Plats en sauce et autres gratins ont la cote quand viennent les premiers frimas. L’alimentation est le carburant qui nous permet de surmonter l’hiver, le froid, les virus. Mais a-t-on besoin de manger davantage pour autant ? Non, nos modes de vie (chauffage, transport) n’exigent pas de dépense énergétique supplémentaire. Au contraire, l’activité physique tend plutôt à diminuer l’hiver ; on reste davantage sous la couette et la période s’avère finalement propice à la prise de poids.

Ce qui compte

Pour lutter contre la fatigue, le corps a besoin de vitamines, de sucres lents et de magnésium.
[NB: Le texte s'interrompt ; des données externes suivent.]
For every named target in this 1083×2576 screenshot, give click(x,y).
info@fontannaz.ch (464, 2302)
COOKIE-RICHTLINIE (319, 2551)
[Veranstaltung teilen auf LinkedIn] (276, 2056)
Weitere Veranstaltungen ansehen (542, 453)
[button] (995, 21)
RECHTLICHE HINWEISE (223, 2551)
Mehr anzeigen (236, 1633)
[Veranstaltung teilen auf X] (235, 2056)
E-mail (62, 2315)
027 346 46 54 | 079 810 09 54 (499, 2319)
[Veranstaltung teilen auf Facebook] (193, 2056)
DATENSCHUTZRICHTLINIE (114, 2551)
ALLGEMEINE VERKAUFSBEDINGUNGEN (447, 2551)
On fait le plein de fruits et légumes, riches en vitamines et minéraux, notamment les agrumes mais aussi les fruits secs. Prenez des glucides pour tenir le cap : ils apportent de l’énergie dans le temps. Ils sont présents dans les céréales, les pâtes et le riz, à condition de les choisir complets. Les produits raffinés entraînent au contraire une hausse rapide de la glycémie qui ne dure pas et génère de la fatigue. Ajoutez des protéines à votre assiette à midi mais aussi le matin. Elles participent à la formation d’anticorps qui combattent les infections.
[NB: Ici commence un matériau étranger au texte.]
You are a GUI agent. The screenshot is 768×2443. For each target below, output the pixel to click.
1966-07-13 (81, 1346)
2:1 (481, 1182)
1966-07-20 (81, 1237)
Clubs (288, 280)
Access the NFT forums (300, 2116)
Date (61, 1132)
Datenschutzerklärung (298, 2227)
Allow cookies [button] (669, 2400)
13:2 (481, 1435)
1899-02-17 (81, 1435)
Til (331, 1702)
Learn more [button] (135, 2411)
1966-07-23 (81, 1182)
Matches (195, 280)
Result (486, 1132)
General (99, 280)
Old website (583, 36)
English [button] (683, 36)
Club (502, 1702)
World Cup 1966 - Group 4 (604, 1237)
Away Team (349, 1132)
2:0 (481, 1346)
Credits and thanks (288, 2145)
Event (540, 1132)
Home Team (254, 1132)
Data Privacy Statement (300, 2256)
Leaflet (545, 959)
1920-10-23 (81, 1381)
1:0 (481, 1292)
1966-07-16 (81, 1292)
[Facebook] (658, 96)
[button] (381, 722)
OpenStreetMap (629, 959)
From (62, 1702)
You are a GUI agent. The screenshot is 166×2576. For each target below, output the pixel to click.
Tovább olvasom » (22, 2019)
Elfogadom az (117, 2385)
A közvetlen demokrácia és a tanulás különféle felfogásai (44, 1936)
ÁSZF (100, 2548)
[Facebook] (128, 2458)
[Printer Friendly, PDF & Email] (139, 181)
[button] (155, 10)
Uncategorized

Les diététiciens invitent à équilibrer notre alimentation avec 50 % de protéines animales et 50 % de protéines végétales ; elles sont dans les légumineuses (haricots blancs, fèves, etc.), les céréales (boulgour, blé, quinoa, etc.) et les graines (courge, tournesol, etc.). Misez sur les ferments lactiques pour s’épargner infections interminables ou à répétition. L’immunité intestinale représente 50 % de l’immunité générale.

Le fer

Un manque de fer se traduit par de la fatigue physique mais aussi mentale, une moindre performance des fonctions cognitives, un teint pâle et une moindre résistance aux infections. Les besoins en fer sont accrus chez les femmes en période de règles, durant la grossesse et pendant l’allaitement ainsi que chez les personnes suivant un régime végétarien ou végétalien strict. Où en trouver ? Dans les abats, les crustacés, les algues et la levure de bière. La consommation conjointe de vitamine C favorise son absorption par l’intestin. En revanche, le thé noir et le café limitent son assimilation.

Le magnésium

Il est souvent mis en cause quand on est stressé ou fatigué. Il est indispensable à l’organisme car il participe au bon fonctionnement des cellules, au renouvellement des protéines, à la transmission de l’influx nerveux et à la contraction musculaire. Mais les apports spontanés sont souvent insuffisants pour couvrir les besoins journaliers. On en trouve dans les sardines, les noix du Brésil, les graines de tournesol, les légumes secs, les céréales complètes, le cacao non sucré dégraissé et les eaux minérales.

La consommation de café

Un faux allié antifatigue. Si la caféine dope la concentration et la vigilance, à haute dose, elle augmente le rythme cardiaque, la pression sanguine et la nervosité fatiguant l’organisme. En outre, le café freine l’endormissement et altère la qualité du sommeil. Prendre un café six heures avant de dormir fait perdre en moyenne une heure de sommeil sans même que l’on s’en rende compte. Attention aussi aux sources cachées de caféine comme le thé, les sodas ou encore le chocolat noir.